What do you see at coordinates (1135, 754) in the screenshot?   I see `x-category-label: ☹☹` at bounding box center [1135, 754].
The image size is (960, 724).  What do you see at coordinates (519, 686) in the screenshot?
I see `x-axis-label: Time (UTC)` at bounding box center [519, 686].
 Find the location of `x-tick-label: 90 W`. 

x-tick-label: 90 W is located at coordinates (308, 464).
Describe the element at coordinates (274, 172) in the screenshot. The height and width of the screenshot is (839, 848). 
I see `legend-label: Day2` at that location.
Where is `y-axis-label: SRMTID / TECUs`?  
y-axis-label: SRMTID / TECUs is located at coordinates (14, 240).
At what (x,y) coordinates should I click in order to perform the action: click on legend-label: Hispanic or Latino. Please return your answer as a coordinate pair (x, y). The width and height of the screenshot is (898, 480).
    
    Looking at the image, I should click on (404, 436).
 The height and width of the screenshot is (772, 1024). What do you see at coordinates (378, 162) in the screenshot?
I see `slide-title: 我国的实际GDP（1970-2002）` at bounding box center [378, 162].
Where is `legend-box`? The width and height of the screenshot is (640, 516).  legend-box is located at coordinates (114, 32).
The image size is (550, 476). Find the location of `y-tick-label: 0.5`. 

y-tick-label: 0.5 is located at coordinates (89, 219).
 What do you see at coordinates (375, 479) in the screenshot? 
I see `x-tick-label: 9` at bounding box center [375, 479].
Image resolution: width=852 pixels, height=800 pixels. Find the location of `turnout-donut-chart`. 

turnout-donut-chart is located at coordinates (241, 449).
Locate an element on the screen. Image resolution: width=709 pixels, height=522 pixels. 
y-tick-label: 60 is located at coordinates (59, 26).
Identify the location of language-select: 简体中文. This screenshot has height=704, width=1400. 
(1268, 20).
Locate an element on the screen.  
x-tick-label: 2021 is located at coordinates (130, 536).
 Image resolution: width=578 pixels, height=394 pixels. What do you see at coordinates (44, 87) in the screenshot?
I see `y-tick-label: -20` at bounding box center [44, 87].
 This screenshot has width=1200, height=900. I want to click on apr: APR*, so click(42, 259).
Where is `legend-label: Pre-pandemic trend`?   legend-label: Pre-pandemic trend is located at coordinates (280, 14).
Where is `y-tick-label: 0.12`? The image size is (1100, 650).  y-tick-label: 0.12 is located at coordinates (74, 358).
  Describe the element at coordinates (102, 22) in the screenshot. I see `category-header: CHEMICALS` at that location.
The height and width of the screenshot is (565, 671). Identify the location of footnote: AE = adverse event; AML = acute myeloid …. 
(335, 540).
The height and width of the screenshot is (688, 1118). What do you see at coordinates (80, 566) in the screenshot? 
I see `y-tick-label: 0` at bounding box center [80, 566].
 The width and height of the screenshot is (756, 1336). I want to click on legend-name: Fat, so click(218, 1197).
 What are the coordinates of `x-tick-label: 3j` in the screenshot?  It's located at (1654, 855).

__________

Aim of the exercise:
Put the listing above into a Markdown table with two columns, Row and Line. Number each line, and leave out the blank ones.

Answer to the exercise:
| Row | Line |
|---|---|
| 1 | What do you see at coordinates (1135, 754) in the screenshot?   I see `x-category-label: ☹☹` at bounding box center [1135, 754]. |
| 2 | The image size is (960, 724).  What do you see at coordinates (519, 686) in the screenshot? |
| 3 | I see `x-axis-label: Time (UTC)` at bounding box center [519, 686]. |
| 4 |  Find the location of `x-tick-label: 90 W`.  |
| 5 | x-tick-label: 90 W is located at coordinates (308, 464). |
| 6 | Describe the element at coordinates (274, 172) in the screenshot. The height and width of the screenshot is (839, 848).  |
| 7 | I see `legend-label: Day2` at that location. |
| 8 | Where is `y-axis-label: SRMTID / TECUs`?   |
| 9 | y-axis-label: SRMTID / TECUs is located at coordinates (14, 240). |
| 10 | At what (x,y) coordinates should I click in order to perform the action: click on legend-label: Hispanic or Latino. Please return your answer as a coordinate pair (x, y). The width and height of the screenshot is (898, 480). |
| 11 |     Looking at the image, I should click on (404, 436). |
| 12 |  The height and width of the screenshot is (772, 1024). What do you see at coordinates (378, 162) in the screenshot? |
| 13 | I see `slide-title: 我国的实际GDP（1970-2002）` at bounding box center [378, 162]. |
| 14 | Where is `legend-box`? The width and height of the screenshot is (640, 516).  legend-box is located at coordinates (114, 32). |
| 15 | The image size is (550, 476). Find the location of `y-tick-label: 0.5`.  |
| 16 | y-tick-label: 0.5 is located at coordinates (89, 219). |
| 17 |  What do you see at coordinates (375, 479) in the screenshot?  |
| 18 | I see `x-tick-label: 9` at bounding box center [375, 479]. |
| 19 | Image resolution: width=852 pixels, height=800 pixels. Find the location of `turnout-donut-chart`.  |
| 20 | turnout-donut-chart is located at coordinates (241, 449). |
| 21 | Locate an element on the screen. Image resolution: width=709 pixels, height=522 pixels.  |
| 22 | y-tick-label: 60 is located at coordinates (59, 26). |
| 23 | Identify the location of language-select: 简体中文. This screenshot has height=704, width=1400.  |
| 24 | (1268, 20). |
| 25 | Locate an element on the screen.   |
| 26 | x-tick-label: 2021 is located at coordinates (130, 536). |
| 27 |  Image resolution: width=578 pixels, height=394 pixels. What do you see at coordinates (44, 87) in the screenshot? |
| 28 | I see `y-tick-label: -20` at bounding box center [44, 87]. |
| 29 |  This screenshot has width=1200, height=900. I want to click on apr: APR*, so click(42, 259). |
| 30 | Where is `legend-label: Pre-pandemic trend`?   legend-label: Pre-pandemic trend is located at coordinates (280, 14). |
| 31 | Where is `y-tick-label: 0.12`? The image size is (1100, 650).  y-tick-label: 0.12 is located at coordinates (74, 358). |
| 32 |   Describe the element at coordinates (102, 22) in the screenshot. I see `category-header: CHEMICALS` at that location. |
| 33 | The height and width of the screenshot is (565, 671). Identify the location of footnote: AE = adverse event; AML = acute myeloid ….  |
| 34 | (335, 540). |
| 35 | The height and width of the screenshot is (688, 1118). What do you see at coordinates (80, 566) in the screenshot?  |
| 36 | I see `y-tick-label: 0` at bounding box center [80, 566]. |
| 37 |  The width and height of the screenshot is (756, 1336). I want to click on legend-name: Fat, so click(218, 1197). |
| 38 |  What are the coordinates of `x-tick-label: 3j` in the screenshot?  It's located at (1654, 855). |